Otro síntoma a tener en cuenta es inusualmente la micción frecuente, lo que significa que hay una necesidad del felino de orinar más a menudo de lo normal.

Todos estos son signos claves de que sus niveles de glucosa se van sin regular, la falta de insulina impide que sus células de absorber y conseguir energía de la glucosa, y el exceso de glucosa que resulta en su sangre está haciéndole sed. Si observa estos síntomas, le recomendamos consulte a su veterinario, quien a través de exámenes de laboratorio podrá comprobar la cantidad de azúcar en su sangre u orina y hacer un diagnóstico.

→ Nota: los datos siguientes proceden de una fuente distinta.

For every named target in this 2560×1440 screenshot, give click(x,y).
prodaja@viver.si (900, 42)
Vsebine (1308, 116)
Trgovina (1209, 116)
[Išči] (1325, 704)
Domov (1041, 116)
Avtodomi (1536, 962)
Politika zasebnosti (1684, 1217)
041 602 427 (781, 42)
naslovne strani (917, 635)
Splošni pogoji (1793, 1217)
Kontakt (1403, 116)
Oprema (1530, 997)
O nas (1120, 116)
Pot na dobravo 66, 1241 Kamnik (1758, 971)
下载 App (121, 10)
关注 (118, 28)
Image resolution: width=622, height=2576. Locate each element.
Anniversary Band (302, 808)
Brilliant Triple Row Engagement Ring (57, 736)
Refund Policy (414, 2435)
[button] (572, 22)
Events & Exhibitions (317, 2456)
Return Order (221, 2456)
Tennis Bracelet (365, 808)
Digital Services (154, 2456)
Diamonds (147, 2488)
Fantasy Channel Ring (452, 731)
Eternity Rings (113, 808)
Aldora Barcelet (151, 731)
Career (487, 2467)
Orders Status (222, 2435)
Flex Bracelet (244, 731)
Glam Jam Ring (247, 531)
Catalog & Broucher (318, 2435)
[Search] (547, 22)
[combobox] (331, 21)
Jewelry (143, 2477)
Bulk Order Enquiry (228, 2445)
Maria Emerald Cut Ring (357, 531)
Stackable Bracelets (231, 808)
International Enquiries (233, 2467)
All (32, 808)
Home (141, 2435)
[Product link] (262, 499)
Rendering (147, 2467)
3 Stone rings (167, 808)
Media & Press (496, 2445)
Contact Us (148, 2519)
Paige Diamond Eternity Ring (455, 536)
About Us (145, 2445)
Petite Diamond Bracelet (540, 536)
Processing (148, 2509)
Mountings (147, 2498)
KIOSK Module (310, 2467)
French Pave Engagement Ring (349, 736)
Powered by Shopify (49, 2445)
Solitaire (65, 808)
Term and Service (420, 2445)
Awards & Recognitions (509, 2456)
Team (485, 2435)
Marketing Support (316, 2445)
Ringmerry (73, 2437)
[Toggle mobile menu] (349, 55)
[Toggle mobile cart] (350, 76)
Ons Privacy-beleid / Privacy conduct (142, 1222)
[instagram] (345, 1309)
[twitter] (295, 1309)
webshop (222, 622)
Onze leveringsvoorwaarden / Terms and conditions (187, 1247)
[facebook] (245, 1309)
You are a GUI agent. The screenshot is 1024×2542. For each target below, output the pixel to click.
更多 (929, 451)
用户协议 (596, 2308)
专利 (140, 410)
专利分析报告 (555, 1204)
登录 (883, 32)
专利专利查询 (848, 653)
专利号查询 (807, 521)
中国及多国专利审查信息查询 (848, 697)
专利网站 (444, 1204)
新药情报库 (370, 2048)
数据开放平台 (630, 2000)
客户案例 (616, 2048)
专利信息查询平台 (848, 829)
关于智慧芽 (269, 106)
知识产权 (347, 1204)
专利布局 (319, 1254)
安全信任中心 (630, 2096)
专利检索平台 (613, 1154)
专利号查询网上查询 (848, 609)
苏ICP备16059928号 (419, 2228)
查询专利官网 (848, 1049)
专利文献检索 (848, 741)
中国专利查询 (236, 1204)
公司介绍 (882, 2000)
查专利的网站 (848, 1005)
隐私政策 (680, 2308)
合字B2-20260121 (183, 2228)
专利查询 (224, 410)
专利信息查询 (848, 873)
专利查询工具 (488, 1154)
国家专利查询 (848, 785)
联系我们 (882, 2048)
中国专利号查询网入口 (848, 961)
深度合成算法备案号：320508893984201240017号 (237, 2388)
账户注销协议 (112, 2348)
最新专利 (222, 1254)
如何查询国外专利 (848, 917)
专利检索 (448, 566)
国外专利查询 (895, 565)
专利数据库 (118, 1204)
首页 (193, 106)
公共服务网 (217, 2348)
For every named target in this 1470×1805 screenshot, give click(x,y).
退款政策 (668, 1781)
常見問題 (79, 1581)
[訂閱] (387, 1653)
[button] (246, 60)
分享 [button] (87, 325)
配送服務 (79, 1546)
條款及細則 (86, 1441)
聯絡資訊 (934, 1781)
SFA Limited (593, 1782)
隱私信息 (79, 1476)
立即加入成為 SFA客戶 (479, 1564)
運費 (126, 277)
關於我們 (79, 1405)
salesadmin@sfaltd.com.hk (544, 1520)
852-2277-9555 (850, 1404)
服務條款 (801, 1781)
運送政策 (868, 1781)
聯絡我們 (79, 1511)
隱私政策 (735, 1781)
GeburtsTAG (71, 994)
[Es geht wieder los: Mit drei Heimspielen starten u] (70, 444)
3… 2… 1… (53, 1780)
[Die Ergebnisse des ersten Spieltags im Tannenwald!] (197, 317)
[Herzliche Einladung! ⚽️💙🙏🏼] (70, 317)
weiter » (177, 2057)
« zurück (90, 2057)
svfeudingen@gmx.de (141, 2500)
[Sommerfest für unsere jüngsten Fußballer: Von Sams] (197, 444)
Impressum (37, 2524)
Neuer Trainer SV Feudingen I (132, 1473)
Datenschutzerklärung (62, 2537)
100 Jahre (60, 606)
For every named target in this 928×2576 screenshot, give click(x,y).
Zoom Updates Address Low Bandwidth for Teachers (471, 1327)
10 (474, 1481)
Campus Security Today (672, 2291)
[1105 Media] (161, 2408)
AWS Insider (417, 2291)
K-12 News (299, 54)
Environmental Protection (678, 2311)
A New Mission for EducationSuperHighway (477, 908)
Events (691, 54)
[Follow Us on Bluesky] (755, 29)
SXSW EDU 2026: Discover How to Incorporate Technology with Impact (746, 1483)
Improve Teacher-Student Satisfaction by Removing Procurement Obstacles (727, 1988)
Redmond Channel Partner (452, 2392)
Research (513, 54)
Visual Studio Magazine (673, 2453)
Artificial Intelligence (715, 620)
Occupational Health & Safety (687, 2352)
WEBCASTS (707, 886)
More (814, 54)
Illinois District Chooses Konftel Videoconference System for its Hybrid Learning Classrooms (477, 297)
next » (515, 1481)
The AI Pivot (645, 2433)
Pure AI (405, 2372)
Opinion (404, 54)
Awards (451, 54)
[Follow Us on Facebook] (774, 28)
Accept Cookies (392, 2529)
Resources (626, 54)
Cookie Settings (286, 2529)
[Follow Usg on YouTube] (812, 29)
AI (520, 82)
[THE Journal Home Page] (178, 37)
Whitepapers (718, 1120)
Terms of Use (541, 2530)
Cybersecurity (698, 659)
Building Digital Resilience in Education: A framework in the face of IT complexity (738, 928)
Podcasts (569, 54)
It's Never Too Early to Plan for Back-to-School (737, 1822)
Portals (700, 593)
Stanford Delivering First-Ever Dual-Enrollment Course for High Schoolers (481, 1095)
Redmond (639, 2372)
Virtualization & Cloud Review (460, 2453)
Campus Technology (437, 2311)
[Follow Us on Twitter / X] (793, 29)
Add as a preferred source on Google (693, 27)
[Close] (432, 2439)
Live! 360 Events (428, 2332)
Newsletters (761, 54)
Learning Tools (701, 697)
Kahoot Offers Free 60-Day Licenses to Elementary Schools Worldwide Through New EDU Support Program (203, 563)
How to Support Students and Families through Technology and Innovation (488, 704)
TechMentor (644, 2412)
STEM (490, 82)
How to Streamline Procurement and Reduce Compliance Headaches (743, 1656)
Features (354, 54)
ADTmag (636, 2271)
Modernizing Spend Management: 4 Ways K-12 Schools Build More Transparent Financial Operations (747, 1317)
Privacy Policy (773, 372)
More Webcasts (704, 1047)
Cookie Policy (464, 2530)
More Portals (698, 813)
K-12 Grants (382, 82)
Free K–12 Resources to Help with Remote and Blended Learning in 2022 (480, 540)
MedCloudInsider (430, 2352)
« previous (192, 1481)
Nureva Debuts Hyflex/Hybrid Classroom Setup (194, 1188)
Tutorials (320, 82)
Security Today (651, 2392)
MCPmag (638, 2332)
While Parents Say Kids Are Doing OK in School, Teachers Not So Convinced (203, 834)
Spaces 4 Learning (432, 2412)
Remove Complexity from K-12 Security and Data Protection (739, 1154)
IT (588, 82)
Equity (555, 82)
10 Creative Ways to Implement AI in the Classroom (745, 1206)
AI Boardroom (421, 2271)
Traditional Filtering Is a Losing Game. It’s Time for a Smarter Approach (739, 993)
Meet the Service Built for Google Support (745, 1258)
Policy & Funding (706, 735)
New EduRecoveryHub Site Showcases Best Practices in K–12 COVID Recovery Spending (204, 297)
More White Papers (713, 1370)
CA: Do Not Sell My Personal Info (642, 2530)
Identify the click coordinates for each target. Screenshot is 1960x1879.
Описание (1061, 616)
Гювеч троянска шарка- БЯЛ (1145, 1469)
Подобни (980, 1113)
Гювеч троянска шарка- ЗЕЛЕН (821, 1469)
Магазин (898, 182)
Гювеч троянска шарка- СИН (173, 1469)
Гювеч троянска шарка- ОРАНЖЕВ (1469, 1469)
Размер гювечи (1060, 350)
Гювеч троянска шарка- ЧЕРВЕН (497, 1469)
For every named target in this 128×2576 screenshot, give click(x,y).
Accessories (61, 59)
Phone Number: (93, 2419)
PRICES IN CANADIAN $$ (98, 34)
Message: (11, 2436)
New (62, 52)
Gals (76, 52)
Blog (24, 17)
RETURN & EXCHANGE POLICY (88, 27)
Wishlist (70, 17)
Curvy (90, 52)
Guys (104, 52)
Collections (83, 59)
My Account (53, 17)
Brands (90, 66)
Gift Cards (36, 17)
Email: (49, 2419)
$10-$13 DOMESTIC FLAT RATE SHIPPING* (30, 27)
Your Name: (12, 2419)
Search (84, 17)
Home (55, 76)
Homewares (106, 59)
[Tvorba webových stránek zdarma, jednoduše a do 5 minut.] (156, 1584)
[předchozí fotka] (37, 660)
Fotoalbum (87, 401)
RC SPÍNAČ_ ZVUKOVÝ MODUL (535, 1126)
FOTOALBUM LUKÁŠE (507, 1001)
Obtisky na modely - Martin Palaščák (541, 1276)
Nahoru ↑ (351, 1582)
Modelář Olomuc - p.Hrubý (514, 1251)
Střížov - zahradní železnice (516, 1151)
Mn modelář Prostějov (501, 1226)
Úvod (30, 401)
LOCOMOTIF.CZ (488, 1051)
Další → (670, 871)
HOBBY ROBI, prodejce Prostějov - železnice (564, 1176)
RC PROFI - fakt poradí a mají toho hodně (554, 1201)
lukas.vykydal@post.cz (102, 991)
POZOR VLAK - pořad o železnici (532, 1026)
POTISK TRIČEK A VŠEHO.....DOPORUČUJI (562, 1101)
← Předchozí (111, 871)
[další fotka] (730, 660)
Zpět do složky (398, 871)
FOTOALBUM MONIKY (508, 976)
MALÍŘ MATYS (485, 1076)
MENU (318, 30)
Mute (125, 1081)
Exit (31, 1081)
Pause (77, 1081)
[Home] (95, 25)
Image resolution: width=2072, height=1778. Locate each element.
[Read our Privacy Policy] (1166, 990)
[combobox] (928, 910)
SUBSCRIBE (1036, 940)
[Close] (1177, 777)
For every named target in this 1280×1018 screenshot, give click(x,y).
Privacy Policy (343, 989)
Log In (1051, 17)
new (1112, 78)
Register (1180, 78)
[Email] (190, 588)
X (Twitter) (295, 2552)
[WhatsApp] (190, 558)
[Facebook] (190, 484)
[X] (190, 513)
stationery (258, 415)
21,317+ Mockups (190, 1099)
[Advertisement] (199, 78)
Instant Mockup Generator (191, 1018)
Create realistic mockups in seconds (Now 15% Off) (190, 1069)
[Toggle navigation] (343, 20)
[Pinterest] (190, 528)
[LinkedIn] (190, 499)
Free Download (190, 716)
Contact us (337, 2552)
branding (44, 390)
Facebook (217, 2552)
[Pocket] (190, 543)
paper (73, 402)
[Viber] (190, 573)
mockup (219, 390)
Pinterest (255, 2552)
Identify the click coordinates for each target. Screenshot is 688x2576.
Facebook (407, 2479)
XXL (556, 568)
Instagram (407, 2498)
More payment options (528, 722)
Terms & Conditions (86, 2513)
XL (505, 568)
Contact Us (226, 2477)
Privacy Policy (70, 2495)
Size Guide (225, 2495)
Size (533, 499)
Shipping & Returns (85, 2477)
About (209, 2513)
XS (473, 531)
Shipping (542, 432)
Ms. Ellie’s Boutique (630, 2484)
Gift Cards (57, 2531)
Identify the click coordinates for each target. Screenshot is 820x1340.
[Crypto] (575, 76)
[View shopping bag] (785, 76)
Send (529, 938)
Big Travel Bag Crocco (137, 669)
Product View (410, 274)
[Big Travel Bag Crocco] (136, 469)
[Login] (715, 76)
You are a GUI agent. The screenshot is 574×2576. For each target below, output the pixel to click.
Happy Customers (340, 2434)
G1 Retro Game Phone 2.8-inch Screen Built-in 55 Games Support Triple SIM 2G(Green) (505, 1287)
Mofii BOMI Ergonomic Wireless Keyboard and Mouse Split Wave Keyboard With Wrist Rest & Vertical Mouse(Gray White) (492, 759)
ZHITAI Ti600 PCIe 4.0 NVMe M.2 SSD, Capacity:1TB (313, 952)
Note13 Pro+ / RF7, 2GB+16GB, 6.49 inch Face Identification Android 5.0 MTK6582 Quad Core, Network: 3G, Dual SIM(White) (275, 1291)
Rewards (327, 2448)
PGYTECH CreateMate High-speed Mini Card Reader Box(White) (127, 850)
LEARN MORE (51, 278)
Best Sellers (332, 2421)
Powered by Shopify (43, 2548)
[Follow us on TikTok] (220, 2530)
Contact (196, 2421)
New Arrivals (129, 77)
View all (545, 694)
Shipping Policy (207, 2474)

Según estudios del Centro de Salud de Cornell Feline de Nueva York, aproximadamente 50 a 75 por ciento de los gatos con diabetes necesitan recibir inyecciones de insulina, y algunos también se puede recetar píldoras para ayudar a regular los niveles de glucosa.

Crucial para el tratamiento de la diabetes es estar revisando la dieta de su gato, por lo que deberá colaborar con su veterinario mejorar su alimentación, darle de comer porciones más pequeñas de alimentos especialmente diseñados para ayudar a su cuerpo a manejar el azúcar.

El monitoreo de la comida y el agua de entrada, de salida y el peso de residuos será importante en asegurarse de su diabetes es tratada adecuadamente.

Aunque no hay una cura para la diabetes, algunos gatos – incluso después de sólo unos meses – dejarán de necesidad de insulina. Esto es más común en los gatos con sobrepeso que pierden su peso extra – el páncreas puede volver a suministrar la cantidad de insulina que su cuerpo necesita.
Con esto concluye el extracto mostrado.